If I Was a Time Traveler
by Rosie Rey
I imagine traveling back in time to my past closeted self. The self that spent twenty-nine years disassociated from the world. The shell of a person who contemplated suicide daily. I had no idea how much life I was missing by not coming out as a trans woman. Italics in this font represent my current self speaking and nonitalic words in this font represent my closeted shell of a person replying (my past self is in my 20’s for sake of this conversation). I imagine the conversation going something like this…
Have you thought about being a woman before?
Who hasn’t?
Actually, while the thought of changing genders might occasionally come to cis people, it doesn’t tend to persist with cis people every day like does for many trans people, including you.
Well I could see myself being partially trans but I don’t think I can come out. I’m not trans enough.
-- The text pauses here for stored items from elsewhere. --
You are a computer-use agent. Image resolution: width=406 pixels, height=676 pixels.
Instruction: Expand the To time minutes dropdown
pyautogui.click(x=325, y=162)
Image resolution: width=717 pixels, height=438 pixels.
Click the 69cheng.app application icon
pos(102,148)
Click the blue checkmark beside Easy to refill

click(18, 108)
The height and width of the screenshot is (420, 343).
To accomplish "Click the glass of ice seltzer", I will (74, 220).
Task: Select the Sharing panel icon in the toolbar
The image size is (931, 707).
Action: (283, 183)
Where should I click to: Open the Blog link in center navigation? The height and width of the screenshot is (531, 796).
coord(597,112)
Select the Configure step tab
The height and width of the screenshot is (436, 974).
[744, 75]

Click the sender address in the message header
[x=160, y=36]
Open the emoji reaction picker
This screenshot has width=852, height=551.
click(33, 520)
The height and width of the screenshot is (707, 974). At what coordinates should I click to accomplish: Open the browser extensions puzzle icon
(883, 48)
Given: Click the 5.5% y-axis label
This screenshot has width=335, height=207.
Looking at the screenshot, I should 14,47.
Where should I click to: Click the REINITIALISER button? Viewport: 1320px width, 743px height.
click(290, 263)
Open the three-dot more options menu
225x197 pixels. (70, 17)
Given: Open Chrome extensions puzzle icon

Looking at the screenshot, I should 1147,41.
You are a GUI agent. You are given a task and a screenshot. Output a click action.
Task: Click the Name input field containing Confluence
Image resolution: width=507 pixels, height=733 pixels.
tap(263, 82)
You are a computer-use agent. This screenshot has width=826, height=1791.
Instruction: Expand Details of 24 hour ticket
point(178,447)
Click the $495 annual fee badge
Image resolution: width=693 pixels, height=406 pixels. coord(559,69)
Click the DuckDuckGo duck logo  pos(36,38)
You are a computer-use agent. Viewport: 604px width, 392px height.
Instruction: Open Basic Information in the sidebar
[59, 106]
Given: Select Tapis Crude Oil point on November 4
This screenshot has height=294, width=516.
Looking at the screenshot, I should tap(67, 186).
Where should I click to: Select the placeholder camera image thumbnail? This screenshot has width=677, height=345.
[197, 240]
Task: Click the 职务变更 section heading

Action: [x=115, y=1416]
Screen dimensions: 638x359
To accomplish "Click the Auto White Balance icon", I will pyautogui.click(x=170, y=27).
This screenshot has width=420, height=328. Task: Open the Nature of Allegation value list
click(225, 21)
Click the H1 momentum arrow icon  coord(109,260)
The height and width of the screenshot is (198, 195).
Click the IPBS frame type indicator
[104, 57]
What do you mean by being “trans enough?”
I don’t have enough dysphoria.
Hun, you have so much dysphoria it is your fucking NORM. You live and breathe dysphoria. You disassociate because of dysphoria. You deserve to be yourself, not just a shell of a person.
Well is it really that different? I’ll just be a man wearing a dress.
You’ll learn that it is not about how others see you, it is about how you see yourself. And those who see you for who you are can celebrate your true self with you.
What about the people who won’t accept me?
Right now nobody accepts who you are because you aren’t letting anyone see who you are. So it can only get better: You can only get more people seeing you – THE REAL YOU – by honoring yourself.
My family though.
What about them?
I feel bad for them. Learning a new name? Learning new pronouns? That is a huge ask. Maybe I’ll come out after my parents pass away… Or maybe I’ll move to a new city, come out and then return home after my transition.
There is no “after transition” dear girl. There is only becoming more and more of your true self. As for family, just like other people, they are given a choice – celebrate who you really are or hold onto the shell of a person you are now. And let’s be honest, do you think you’ll survive much longer living like this?
No.
With your life on the line, what have you got to lose?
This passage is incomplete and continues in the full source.